__What is required__. Print the data below exactly, but only the lines from the one containing "ΠΟΛΙΤΙΚΗ ΑΠΟΡΡΗΤΟΥ (117, 1110)" down to the one containing "Referenzen (435, 25)", inclusive.

__Raw data__.
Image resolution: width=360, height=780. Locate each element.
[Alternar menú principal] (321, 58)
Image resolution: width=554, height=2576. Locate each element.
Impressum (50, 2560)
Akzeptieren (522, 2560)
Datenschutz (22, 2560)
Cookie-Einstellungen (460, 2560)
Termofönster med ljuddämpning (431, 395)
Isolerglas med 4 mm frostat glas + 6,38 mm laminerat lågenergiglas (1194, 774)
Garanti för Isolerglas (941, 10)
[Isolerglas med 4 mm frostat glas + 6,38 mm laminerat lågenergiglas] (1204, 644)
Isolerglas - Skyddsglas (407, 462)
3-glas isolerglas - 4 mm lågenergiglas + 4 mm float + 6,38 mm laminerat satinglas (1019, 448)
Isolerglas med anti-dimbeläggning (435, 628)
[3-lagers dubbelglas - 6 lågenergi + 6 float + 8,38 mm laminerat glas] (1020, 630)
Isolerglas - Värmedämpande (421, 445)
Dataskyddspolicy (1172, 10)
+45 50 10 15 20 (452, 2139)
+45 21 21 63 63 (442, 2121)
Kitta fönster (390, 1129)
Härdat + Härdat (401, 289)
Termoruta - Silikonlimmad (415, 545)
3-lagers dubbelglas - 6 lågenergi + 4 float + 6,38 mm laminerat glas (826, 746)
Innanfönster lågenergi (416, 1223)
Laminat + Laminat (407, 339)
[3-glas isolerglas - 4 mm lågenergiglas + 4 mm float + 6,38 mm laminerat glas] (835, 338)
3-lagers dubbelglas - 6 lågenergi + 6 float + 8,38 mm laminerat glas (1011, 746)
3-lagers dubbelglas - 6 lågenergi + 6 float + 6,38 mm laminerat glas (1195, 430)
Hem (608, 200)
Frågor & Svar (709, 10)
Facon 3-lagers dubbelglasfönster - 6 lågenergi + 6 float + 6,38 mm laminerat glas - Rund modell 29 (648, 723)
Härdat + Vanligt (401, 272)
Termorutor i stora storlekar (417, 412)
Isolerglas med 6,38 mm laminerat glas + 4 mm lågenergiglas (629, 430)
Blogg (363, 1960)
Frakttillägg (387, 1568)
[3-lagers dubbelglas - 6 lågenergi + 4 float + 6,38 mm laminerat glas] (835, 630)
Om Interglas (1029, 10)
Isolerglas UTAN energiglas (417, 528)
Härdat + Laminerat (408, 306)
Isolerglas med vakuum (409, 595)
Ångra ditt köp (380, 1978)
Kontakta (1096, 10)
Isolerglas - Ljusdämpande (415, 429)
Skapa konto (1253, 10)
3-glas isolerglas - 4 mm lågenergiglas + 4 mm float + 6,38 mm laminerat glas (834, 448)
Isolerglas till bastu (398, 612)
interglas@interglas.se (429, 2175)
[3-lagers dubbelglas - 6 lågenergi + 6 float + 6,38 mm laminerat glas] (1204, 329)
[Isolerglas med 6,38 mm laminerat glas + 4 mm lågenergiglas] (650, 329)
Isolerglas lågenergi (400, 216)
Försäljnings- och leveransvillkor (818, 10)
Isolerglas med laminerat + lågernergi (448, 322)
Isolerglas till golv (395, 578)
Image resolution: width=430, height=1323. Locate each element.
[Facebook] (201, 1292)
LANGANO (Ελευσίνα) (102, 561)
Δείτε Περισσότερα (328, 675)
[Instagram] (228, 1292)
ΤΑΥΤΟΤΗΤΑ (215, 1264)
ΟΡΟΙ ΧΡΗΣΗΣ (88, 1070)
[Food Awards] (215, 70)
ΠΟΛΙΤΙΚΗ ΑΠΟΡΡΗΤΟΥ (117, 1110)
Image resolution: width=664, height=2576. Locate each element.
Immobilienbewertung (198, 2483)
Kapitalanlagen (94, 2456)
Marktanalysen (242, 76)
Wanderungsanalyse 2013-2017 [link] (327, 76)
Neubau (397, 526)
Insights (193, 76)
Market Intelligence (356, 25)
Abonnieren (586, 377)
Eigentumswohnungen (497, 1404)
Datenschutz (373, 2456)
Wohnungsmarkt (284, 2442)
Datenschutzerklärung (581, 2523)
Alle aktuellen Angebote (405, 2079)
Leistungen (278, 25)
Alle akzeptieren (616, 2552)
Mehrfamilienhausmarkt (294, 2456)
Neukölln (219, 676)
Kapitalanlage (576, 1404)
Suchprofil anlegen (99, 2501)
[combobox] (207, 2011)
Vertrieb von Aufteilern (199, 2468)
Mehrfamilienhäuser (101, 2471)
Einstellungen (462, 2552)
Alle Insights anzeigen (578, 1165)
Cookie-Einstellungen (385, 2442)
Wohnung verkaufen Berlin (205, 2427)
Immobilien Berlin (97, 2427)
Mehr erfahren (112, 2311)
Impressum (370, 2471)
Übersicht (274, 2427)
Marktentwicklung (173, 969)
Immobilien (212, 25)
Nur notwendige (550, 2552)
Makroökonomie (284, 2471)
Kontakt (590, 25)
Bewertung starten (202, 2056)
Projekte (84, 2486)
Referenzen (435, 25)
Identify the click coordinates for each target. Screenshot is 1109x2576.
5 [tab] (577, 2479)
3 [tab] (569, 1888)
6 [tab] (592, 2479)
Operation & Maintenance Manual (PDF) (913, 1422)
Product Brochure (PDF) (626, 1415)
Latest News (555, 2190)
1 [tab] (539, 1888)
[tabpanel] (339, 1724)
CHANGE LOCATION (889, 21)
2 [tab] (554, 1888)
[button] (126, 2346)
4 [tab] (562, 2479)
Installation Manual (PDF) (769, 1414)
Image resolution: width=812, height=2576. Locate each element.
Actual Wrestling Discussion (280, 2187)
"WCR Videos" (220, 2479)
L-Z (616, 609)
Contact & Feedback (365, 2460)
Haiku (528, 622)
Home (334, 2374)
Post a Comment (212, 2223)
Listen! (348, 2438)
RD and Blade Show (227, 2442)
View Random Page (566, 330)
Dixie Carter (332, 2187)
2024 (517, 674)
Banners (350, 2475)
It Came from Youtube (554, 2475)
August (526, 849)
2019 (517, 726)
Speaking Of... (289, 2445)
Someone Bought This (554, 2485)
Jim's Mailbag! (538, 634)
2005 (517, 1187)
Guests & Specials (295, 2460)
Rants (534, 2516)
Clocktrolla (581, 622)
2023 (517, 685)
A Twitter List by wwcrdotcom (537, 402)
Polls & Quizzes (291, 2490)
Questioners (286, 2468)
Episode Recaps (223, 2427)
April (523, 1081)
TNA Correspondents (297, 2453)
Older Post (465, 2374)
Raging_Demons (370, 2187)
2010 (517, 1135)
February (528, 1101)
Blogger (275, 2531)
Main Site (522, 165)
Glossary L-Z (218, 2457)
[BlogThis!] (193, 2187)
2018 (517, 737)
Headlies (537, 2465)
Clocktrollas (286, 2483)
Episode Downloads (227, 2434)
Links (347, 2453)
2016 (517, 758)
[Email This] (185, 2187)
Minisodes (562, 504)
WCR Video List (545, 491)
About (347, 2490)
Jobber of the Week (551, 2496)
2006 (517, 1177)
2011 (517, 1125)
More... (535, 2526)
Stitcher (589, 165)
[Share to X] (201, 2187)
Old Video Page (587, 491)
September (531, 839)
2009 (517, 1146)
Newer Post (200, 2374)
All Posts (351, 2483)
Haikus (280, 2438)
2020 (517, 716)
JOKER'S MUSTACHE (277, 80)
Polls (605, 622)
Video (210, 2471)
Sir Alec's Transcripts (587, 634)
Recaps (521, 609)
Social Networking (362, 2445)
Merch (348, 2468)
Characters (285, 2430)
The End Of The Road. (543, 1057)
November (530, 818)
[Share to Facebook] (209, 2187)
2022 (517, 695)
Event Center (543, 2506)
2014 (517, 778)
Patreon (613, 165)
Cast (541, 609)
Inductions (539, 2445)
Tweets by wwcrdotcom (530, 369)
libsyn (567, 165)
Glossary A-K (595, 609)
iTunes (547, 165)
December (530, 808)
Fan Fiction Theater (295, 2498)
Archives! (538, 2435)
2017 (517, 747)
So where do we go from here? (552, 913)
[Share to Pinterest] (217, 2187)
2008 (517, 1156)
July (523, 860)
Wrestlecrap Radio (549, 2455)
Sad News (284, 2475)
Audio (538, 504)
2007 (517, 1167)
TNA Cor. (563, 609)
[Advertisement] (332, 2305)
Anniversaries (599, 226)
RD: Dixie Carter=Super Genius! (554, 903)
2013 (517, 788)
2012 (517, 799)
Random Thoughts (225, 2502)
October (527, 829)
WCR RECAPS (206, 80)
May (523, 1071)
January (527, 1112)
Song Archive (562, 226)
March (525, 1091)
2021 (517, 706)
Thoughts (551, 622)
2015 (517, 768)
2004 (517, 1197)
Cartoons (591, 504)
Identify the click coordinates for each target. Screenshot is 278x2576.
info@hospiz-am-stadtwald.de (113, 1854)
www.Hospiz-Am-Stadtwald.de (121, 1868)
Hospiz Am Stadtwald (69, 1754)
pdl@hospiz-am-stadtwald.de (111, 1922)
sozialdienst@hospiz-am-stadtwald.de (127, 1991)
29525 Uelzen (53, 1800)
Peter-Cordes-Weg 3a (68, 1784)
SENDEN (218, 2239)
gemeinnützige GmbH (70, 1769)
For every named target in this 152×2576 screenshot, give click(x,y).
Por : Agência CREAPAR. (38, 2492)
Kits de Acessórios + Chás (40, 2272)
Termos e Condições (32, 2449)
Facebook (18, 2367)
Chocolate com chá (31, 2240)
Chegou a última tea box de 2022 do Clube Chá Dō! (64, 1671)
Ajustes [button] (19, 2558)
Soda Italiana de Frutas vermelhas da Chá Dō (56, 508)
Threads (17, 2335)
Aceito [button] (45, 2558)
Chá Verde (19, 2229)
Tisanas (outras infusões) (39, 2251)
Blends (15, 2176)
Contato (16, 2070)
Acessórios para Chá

__Expected output__.
ΠΟΛΙΤΙΚΗ ΑΠΟΡΡΗΤΟΥ (117, 1110)
Image resolution: width=664, height=2576. Locate each element.
Immobilienbewertung (198, 2483)
Kapitalanlagen (94, 2456)
Marktanalysen (242, 76)
Wanderungsanalyse 2013-2017 [link] (327, 76)
Neubau (397, 526)
Insights (193, 76)
Market Intelligence (356, 25)
Abonnieren (586, 377)
Eigentumswohnungen (497, 1404)
Datenschutz (373, 2456)
Wohnungsmarkt (284, 2442)
Datenschutzerklärung (581, 2523)
Alle aktuellen Angebote (405, 2079)
Leistungen (278, 25)
Alle akzeptieren (616, 2552)
Mehrfamilienhausmarkt (294, 2456)
Neukölln (219, 676)
Kapitalanlage (576, 1404)
Suchprofil anlegen (99, 2501)
[combobox] (207, 2011)
Vertrieb von Aufteilern (199, 2468)
Mehrfamilienhäuser (101, 2471)
Einstellungen (462, 2552)
Alle Insights anzeigen (578, 1165)
Cookie-Einstellungen (385, 2442)
Wohnung verkaufen Berlin (205, 2427)
Immobilien Berlin (97, 2427)
Mehr erfahren (112, 2311)
Impressum (370, 2471)
Übersicht (274, 2427)
Marktentwicklung (173, 969)
Immobilien (212, 25)
Nur notwendige (550, 2552)
Makroökonomie (284, 2471)
Kontakt (590, 25)
Bewertung starten (202, 2056)
Projekte (84, 2486)
Referenzen (435, 25)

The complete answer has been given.